*** Begin section ***

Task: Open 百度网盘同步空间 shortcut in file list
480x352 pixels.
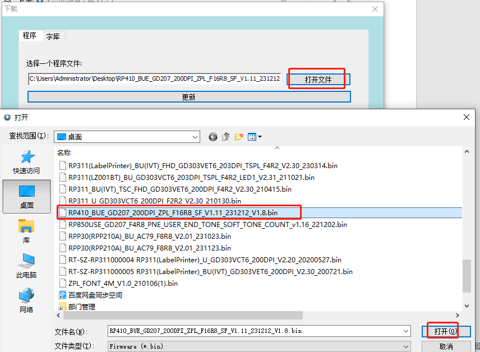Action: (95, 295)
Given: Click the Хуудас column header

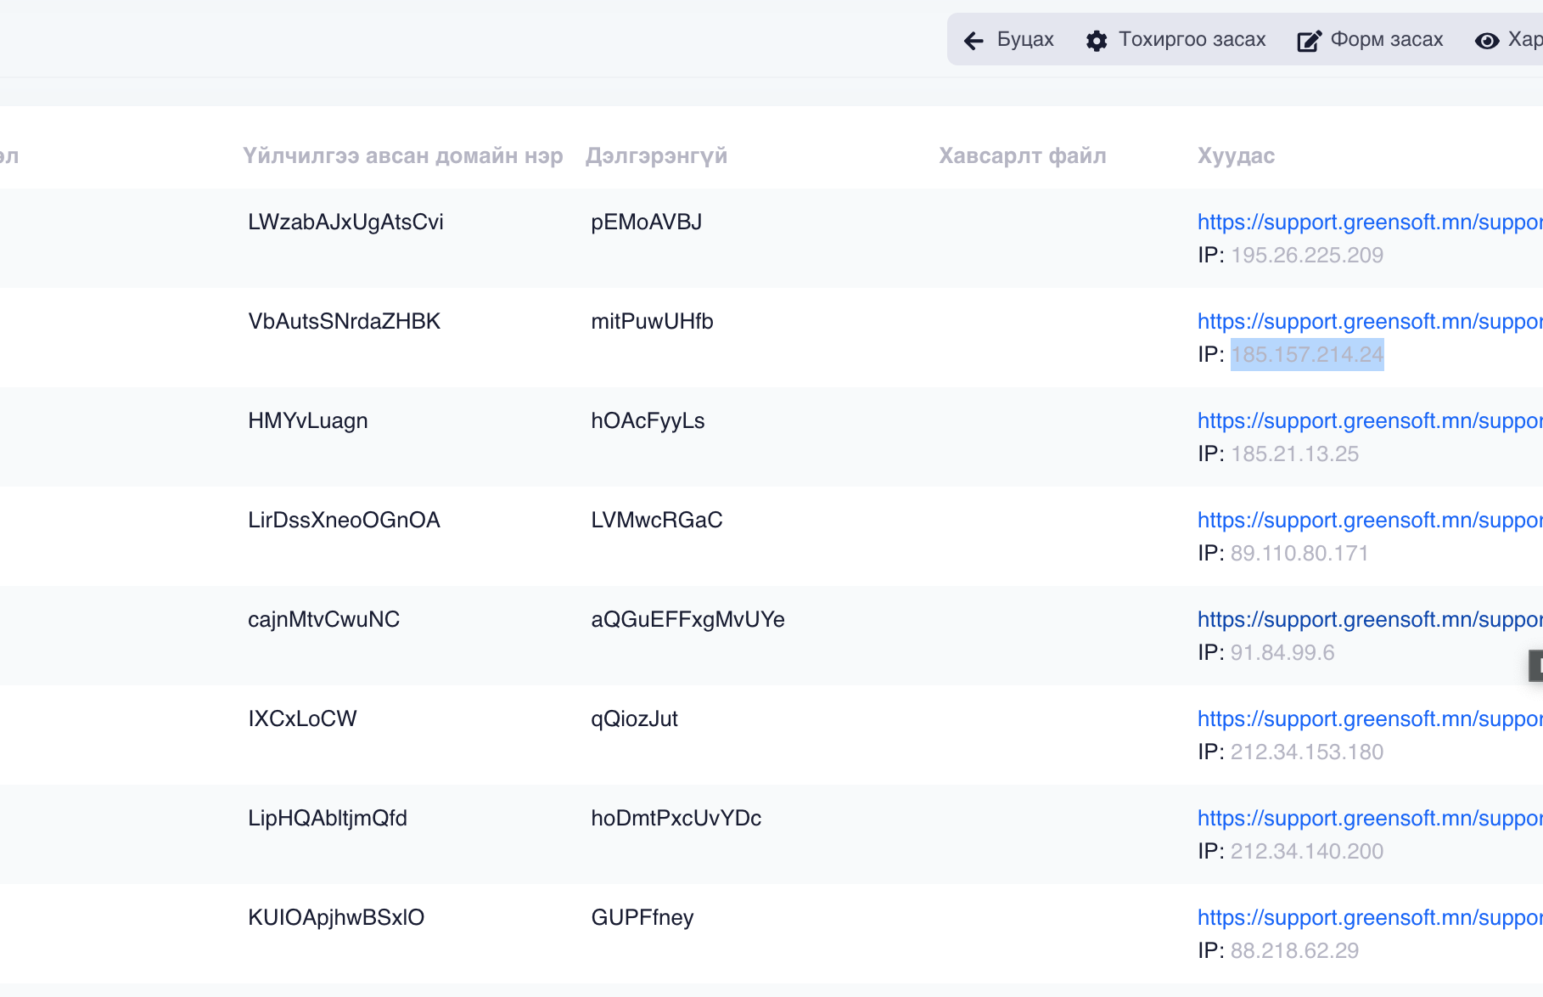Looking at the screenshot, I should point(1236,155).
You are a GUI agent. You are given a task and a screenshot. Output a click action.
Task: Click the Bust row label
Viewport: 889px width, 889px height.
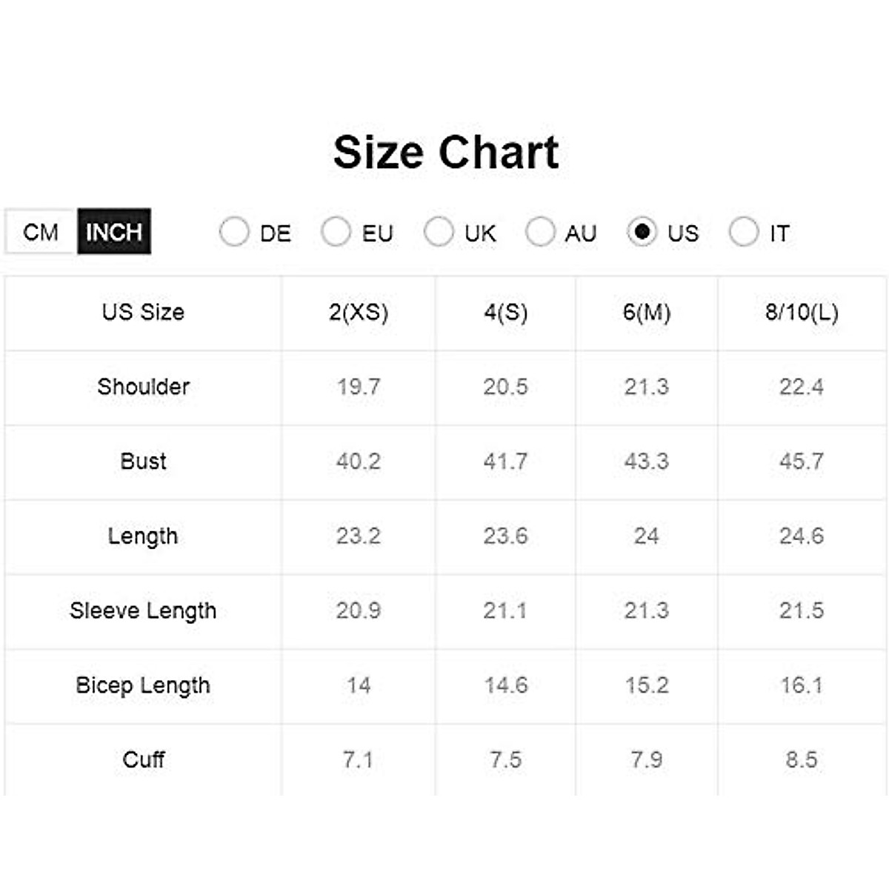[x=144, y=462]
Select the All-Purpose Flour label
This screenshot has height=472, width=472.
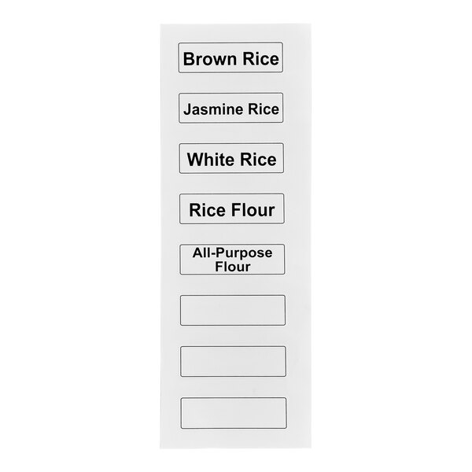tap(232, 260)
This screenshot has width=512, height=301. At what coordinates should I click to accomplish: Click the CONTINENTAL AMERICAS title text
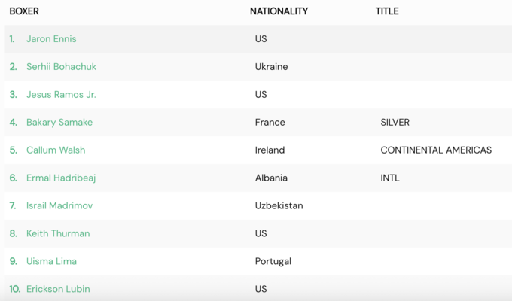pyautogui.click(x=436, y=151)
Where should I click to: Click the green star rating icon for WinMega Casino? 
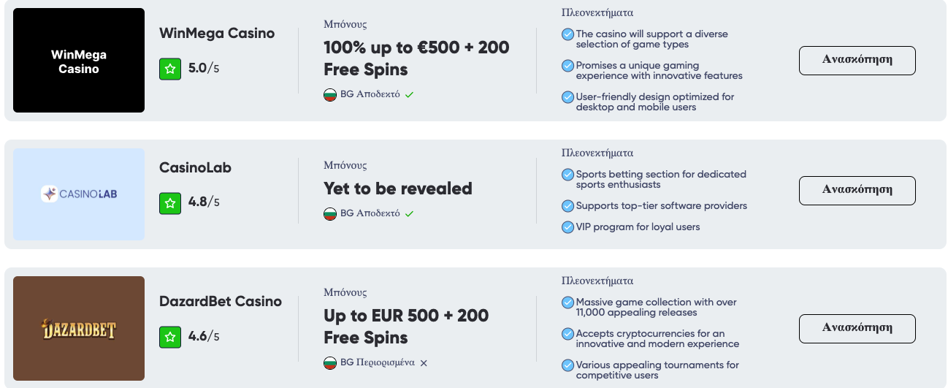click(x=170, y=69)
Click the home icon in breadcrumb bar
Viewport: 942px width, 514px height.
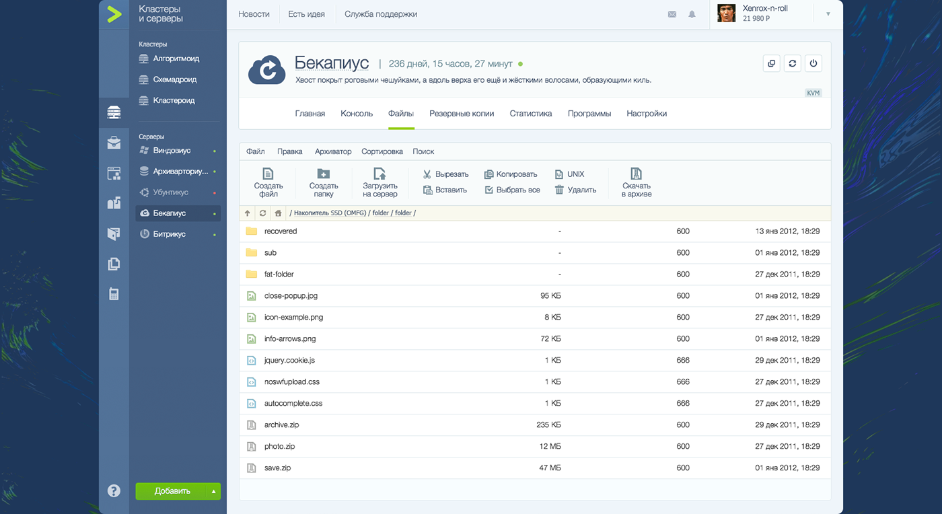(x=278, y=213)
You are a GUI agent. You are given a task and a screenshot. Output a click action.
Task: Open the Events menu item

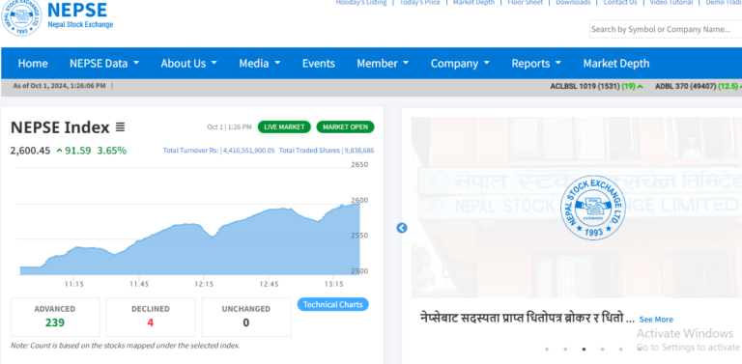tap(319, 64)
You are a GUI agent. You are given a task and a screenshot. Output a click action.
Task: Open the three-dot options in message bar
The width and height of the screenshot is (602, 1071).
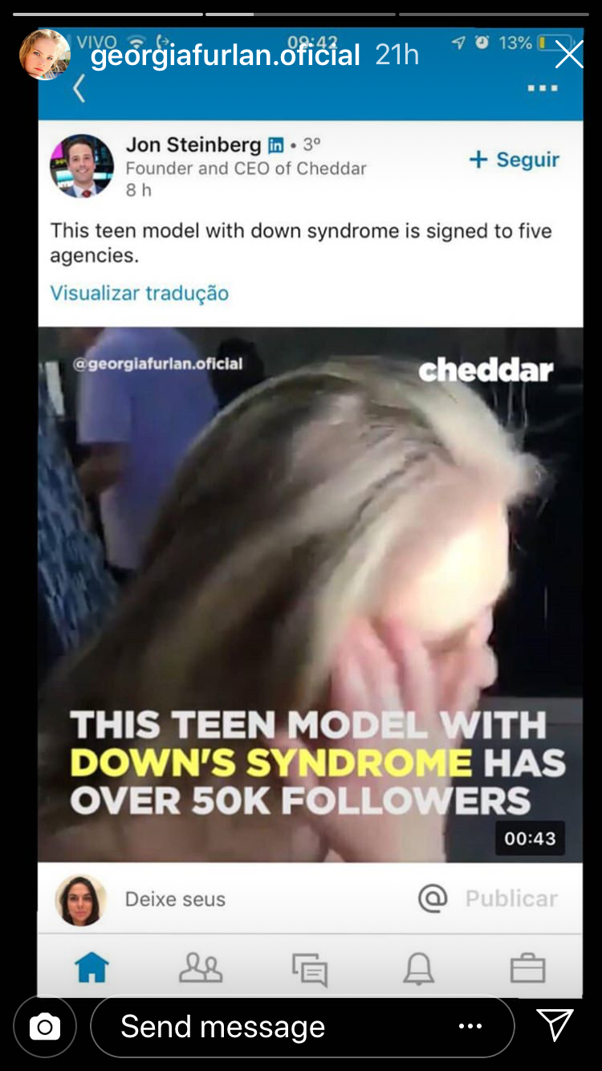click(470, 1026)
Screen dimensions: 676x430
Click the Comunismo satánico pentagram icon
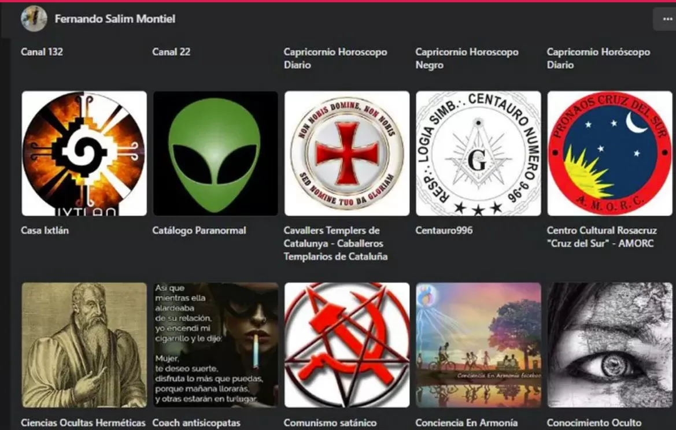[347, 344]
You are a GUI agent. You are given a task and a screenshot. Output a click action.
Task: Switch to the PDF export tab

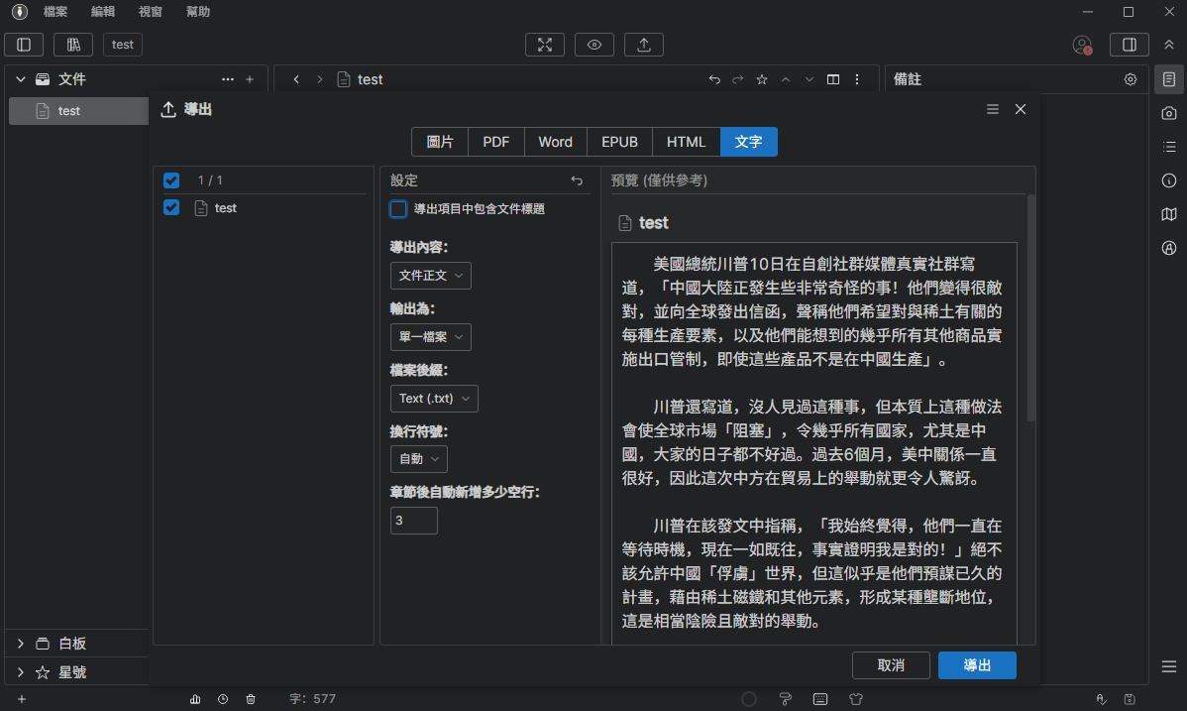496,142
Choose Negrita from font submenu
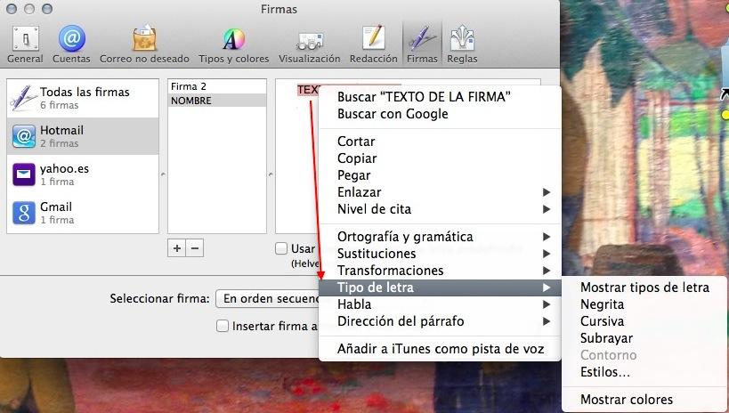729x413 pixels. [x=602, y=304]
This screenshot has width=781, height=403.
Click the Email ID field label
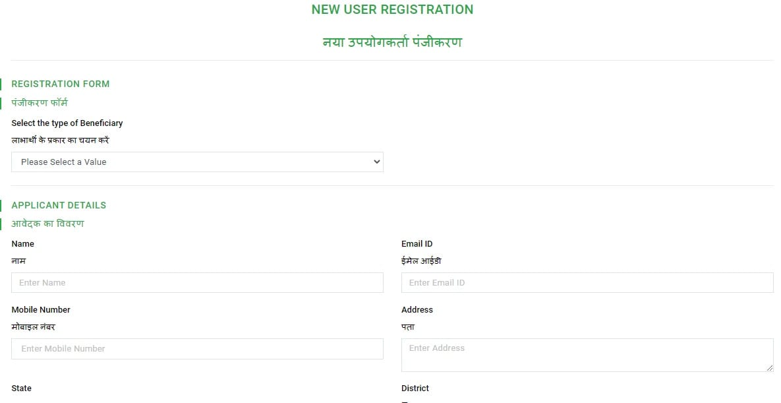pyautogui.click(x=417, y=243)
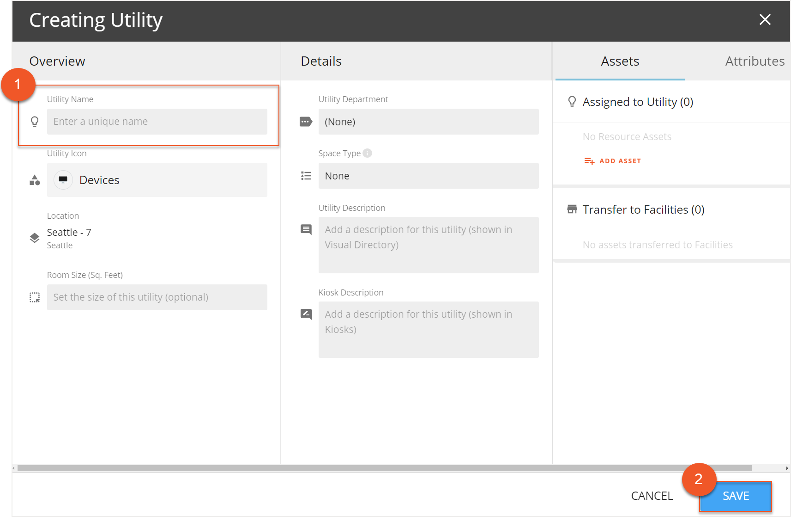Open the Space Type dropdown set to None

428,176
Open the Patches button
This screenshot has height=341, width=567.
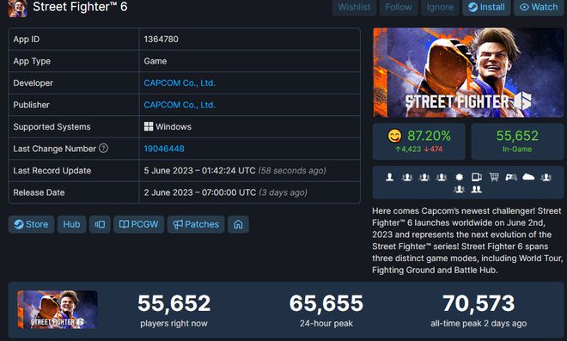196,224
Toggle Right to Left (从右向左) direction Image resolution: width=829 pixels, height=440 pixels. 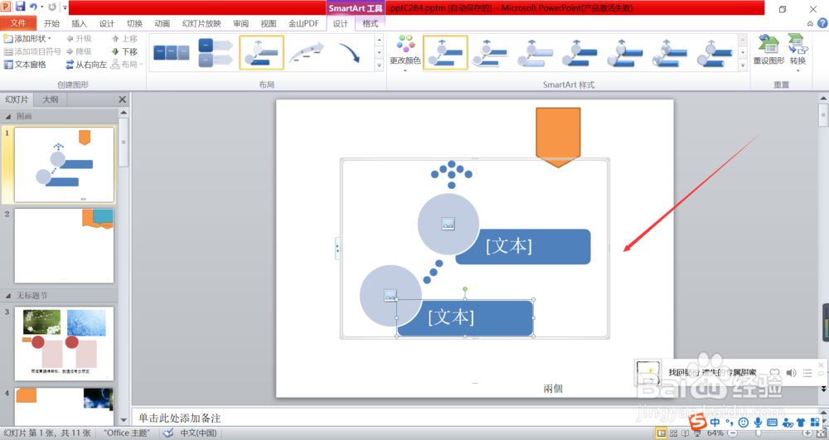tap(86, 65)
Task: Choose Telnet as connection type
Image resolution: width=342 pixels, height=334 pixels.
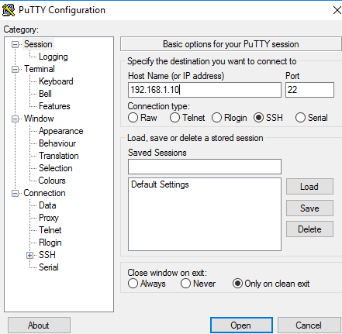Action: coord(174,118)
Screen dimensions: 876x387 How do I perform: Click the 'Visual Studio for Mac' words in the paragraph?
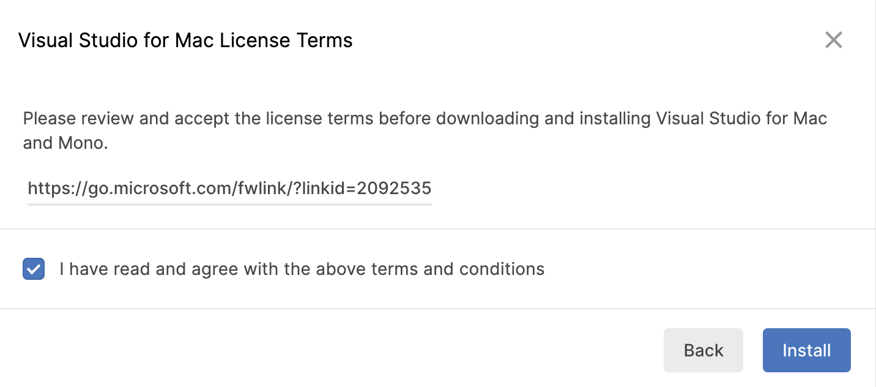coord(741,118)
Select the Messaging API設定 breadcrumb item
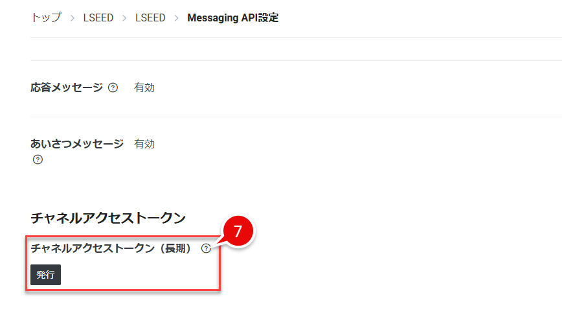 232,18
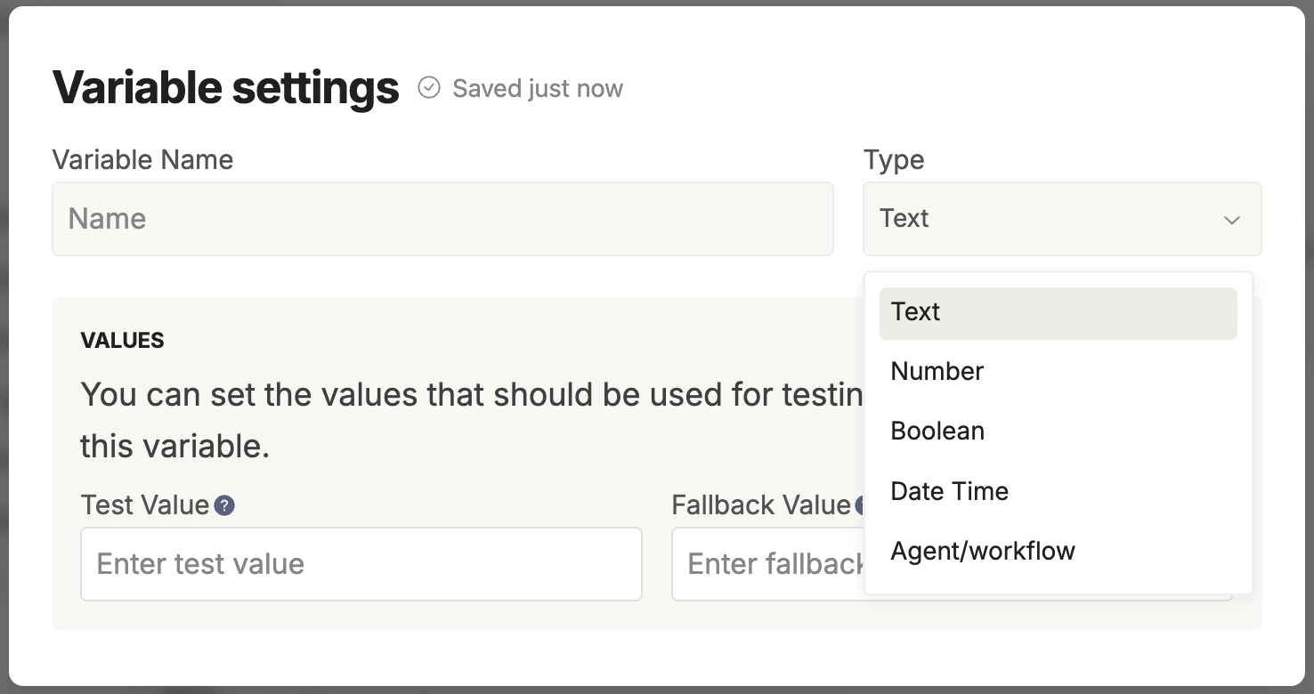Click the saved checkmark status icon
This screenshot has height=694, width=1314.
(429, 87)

*** End section ***

WHAT TO DO | Reproduce, word for word, everything in the listing above from the line containing "This screenshot has height=472, width=472." down to the line containing "Click the home icon in breadcrumb bar", both of them included. No pictures.

ANSWER SPACE |
This screenshot has height=472, width=472.
tap(232, 260)
This screenshot has width=512, height=301. At what coordinates should I click to accomplish: Click the CONTINENTAL AMERICAS title text
pyautogui.click(x=436, y=151)
Where should I click to: Click the green star rating icon for WinMega Casino? 
click(x=170, y=69)
Click the home icon in breadcrumb bar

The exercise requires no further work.